ECLI:NL:CRVB:2016:3061
Centrale Raad van Beroep
- Hoger beroep
- E.W. Akkerman
- G.J. van Gendt
- Rechtspraak.nl
Beëindiging van ZW-uitkering op basis van medische beoordeling en geschiktheid voor arbeid
In deze zaak gaat het om de beëindiging van de ZW-uitkering van appellant, die eerder werkzaam was als senior systeembeheerder. Appellant meldde zich op 23 september 2013 ziek met psychische klachten en pijnklachten aan de linkerarm, pols, schouders en rug. Hij ontving op dat moment een uitkering op grond van de Werkloosheidswet. Na een beoordeling door een arts van het Uwv op 14 augustus 2014, werd appellant per 15 augustus 2014 geschikt geacht voor zijn laatst verrichte arbeid. Het Uwv besloot dat appellant per 15 augustus 2015 geen recht meer had op ziekengeld, wat door appellant werd bestreden.

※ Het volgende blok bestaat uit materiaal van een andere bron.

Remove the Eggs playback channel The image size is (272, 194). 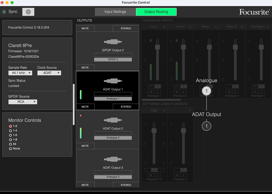pyautogui.click(x=164, y=110)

De rechtbank Den Haag verklaarde het beroep van appellant ongegrond, waarbij werd overwogen dat de psychische klachten van appellant niet zo ernstig waren dat hij zijn werk niet kon verrichten. In hoger beroep voerde appellant aan dat zijn psychische klachten ernstig waren en dat hij niet in staat was om te werken. Hij overhandigde verklaringen van zijn behandelend psycholoog, die aangaf dat er sprake was van persoonlijkheidsproblematiek en dat de behandeling was gestaakt vanwege het niet opvolgen van adviezen.
De Centrale Raad van Beroep bevestigde de uitspraak van de rechtbank. De Raad oordeelde dat de verzekeringsarts zorgvuldig had gehandeld en dat er geen nieuwe medische informatie was die de eerdere beoordeling kon weerleggen. De Raad concludeerde dat appellant op de datum in geding in staat was zijn arbeid te verrichten en dat de beëindiging van de ZW-uitkering op goede gronden was gebeurd. De uitspraak werd gedaan op 10 augustus 2016.